Yield curve between two- and 10-year treasury notes hits steepest level since mid-July; last at positive 58.5 bps

Tuesday, Aug 26, 2025 12:50 am ET1min read

Yield curve between two- and 10-year treasury notes hits steepest level since mid-July; last at positive 58.5 bps

Title: Yield Curve Between Two- and 10-Year Treasury Notes Hits Steepest Level Since Mid-July

The U.S. yield curve between two-year and 10-year Treasury notes reached its steepest level since mid-July, according to data from the Federal Reserve Bank of St. Louis [3]. The spread between the 10-year and 2-year Treasury yields stood at a positive 58.5 basis points (bps) as of July 2, 2025.

The steepening of the yield curve is attributed to several factors. Federal Reserve Chair Jerome Powell's remarks at the annual Jackson Hole symposium in Wyoming, where he hinted at a possible interest rate cut at the central bank's September meeting, have contributed significantly to the decline in yields [1, 2]. Powell acknowledged the growing risks to the job market and higher inflation, suggesting that the "shifting balance of risks may warrant adjusting our policy stance" [1].

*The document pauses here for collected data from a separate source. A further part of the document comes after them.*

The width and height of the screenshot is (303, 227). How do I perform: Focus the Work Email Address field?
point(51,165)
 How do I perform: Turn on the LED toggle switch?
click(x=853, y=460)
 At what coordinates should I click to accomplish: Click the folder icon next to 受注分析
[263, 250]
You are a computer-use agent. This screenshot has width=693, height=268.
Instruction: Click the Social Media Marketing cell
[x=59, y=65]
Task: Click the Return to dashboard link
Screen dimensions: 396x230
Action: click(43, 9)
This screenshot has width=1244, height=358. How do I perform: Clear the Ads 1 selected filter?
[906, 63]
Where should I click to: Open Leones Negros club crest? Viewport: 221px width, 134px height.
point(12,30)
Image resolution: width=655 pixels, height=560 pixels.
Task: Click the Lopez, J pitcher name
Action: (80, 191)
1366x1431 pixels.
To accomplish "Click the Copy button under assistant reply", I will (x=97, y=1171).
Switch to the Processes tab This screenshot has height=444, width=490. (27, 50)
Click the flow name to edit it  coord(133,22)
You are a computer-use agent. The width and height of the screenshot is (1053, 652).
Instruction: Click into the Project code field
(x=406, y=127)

The U.S. two-year yield, which is tied to the Fed's monetary policy, fell 10.2 bps to 3.69% on Friday, August 22, 2025, marking its largest daily decline since August 1, 2025 [1]. The benchmark 10-year yield also fell to a one-week low and was down 7.2 bps to 4.259%, its biggest one-day decline in three weeks [1].

Following Powell's remarks, the yield curve steepened, with the gap between two-year and 10-year yields hitting 58.1 bps, the steepest level since mid-July [1]. This steepening indicates that traders are pricing in an imminent rate cut from the Fed. The U.S. rate futures market priced in an 89% chance that the Fed will cut rates in September, up from 75% on Thursday [1].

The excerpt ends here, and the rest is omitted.